Warum sprangen Sie nicht auch auf?
Es wäre unanständig gewesen. Immerhin hat der Chef der Bundespolizei einen Vortrag gehalten.
Am 22. November 1989 löste eine Parlamentarische Untersuchungskommission (PUK) mit ihrem Bericht ein politisches Erdbeben aus. Die PUK hatte bei der Bundespolizei 900'000 Fichen entdeckt. Dies obwohl dafür keine rechtlichen Grundlagen bestanden. Die Empörung in der Bevölkerung angesichts der Bespitzelung war gross: So demonstrierten am 3. März 1990 in Bern rund 30'000 aufgebrachte Menschen gegen den «Schnüffelstaat». Die PUK war ursprünglich wegen des Falls Kopp eingesetzt worden. Sie hatte den Auftrag, die Amtsführung im Eidgenössischen Justiz- und Polizeidepartement und insbesondere in der Bundesanwaltschaft zu überprüfen. So stiess sie auf die Fichen. Von diesem Skandal handelt der neue Schweizer Film «Moskau einfach!». Er eröffnet am 22. Januar die Solothurner Filmtage.
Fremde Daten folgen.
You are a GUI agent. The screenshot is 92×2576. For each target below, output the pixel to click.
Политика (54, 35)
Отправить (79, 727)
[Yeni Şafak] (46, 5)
Am 22. November 1989 löste eine Parlamentarische Untersuchungskommission (PUK) mit ihrem Bericht ein politisches Erdbeben aus. Die PUK hatte bei der Bundespolizei 900'000 Fichen entdeckt. Dies obwohl dafür keine rechtlichen Grundlagen bestanden. Die Empörung in der Bevölkerung angesichts der Bespitzelung war gross: So demonstrierten am 3. März 1990 in Bern rund 30'000 aufgebrachte Menschen gegen den «Schnüffelstaat». Die PUK war ursprünglich wegen des Falls Kopp eingesetzt worden. Sie hatte den Auftrag, die Amtsführung im Eidgenössischen Justiz- und Polizeidepartement und insbesondere in der Bundesanwaltschaft zu überprüfen. So stiess sie auf die Fichen. Von diesem Skandal handelt der neue Schweizer Film «Moskau einfach!». Er eröffnet am 22. Januar die Solothurner Filmtage.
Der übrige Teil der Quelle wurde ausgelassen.